CHAPTER X.

_WHITE RUSTS._

ALLUSION has already been made to the important memoir recently published by Dr. de Bary. “White rusts” occupy a conspicuous position in that memoir, and the experiments therein detailed, with the conclusions arrived at, will be largely drawn upon in furnishing the present chapter. Whilst believing that we have fairly represented the views, and faithfully narrated the story of research, if not literally, but denuded of some technicality, yet in such manner as to convey the sense of our author, we claim no originality or merit save for the garb in which it appears, without addition, stricture, or confirmation of our own.

What is the external appearance presented by the “white rust” of cabbages, and allied cruciferous plants, is soon told. During summer and autumn it occupies the surface of the leaves and stems of the shepherd’s-purse (_Capsella bursa-pastoris_), with elongated narrow white spots like streaks of whitewash (Plate X. fig. 198), and later in the season the leaves of cauliflowers and cabbages become ornamented with similar patches, arranged in a circular manner (Plate X. fig. 199), forming spots as large as a sixpence. Wherever these spots appear, the plant is more or less deformed, swollen, or blistered, even before the parasite makes its appearance at the surface. These white pustules have a vegetative system of ramifying threads which traverse the internal portion of the plants on which they are found: these threads constitute what is termed the _mycelium_. Not only when the plant is deformed and swollen with its undeveloped parasite do we meet with the threads of mycelium in its internal structure, but also in apparently healthy portions of the plant, far removed from the evidently infected spots. These threads are unequal in thickness, much branched, and often with thick gelatinous walls filled with a colourless fluid. They creep insidiously along the intercellular passages, and are provided with certain appendages in the form of straight thread-like tubes, swollen at their tips into globular vesicles (Plate X. fig. 204). These threads do not exceed in length the diameter of the mycelium which bears them. The appendages communicate in their interior with the mycelium, and contain within them the same fluid, which at length becomes more watery, and the terminal vesicles have their walls thickened, so as to resemble, on a casual observation, granules of starch. Dr. de Bary conceives that these appendages serve a similar purpose to the tendrils or suckers of climbing phanerogamic plants; _i.e._, to fix the mycelium to the cells which are to supply the parasite with nourishment. As these appendages are always present, it is easy to discover the mycelium wherever it exists amongst the tissues of an affected plant.
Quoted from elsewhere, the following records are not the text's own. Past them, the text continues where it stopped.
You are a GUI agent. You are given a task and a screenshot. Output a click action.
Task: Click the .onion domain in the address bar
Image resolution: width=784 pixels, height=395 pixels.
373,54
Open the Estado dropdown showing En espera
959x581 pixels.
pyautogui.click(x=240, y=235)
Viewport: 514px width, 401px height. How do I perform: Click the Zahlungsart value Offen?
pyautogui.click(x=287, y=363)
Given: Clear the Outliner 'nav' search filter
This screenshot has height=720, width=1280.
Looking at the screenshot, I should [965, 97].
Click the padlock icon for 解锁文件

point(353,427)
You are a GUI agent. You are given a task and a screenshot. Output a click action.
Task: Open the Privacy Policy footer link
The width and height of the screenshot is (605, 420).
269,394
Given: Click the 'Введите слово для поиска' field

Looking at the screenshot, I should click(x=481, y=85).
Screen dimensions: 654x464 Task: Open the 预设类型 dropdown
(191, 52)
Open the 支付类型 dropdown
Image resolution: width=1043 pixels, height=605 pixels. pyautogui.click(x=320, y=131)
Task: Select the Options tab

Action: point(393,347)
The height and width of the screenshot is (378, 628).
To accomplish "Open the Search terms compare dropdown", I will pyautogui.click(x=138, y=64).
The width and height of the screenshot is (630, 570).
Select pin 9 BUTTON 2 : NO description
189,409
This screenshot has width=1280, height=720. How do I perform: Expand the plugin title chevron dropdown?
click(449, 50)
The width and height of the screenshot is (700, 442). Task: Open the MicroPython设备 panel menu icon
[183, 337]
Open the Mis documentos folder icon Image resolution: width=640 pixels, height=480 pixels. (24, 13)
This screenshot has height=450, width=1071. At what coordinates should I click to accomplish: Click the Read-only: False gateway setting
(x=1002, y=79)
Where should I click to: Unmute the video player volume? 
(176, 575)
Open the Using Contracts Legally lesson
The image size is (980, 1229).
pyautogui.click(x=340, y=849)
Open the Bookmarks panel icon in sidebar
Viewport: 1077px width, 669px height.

The white pustules already alluded to contain the fruit of the parasite. Bundles of clavate or club-shaped tubes are produced upon the mycelium beneath the epidermis of the infested plant, forming a little tuft or cushion, with each tube producing at its apex reproductive cells, designated “conidia.” These conidia appear to be produced in the following manner:—The tips of the clavate tubes generate them in succession. At first a septum, or partition, divides from the lower portion of the tube a conidium cell; this becomes constricted at the septum and assumes a spherical shape, at length only attached by a short narrow neck. Beneath this again the same process is repeated to form another and another conidium in succession, until a bead-like string of conidia surmount each of the tubes from which they are produced (Plate X. fig. 200). At length the distended epidermis above is no longer able to bear the pressure of the mass of engendered conidia within, and is ruptured irregularly, so that the conidia, easily separating from each other at the narrow neck, make their escape.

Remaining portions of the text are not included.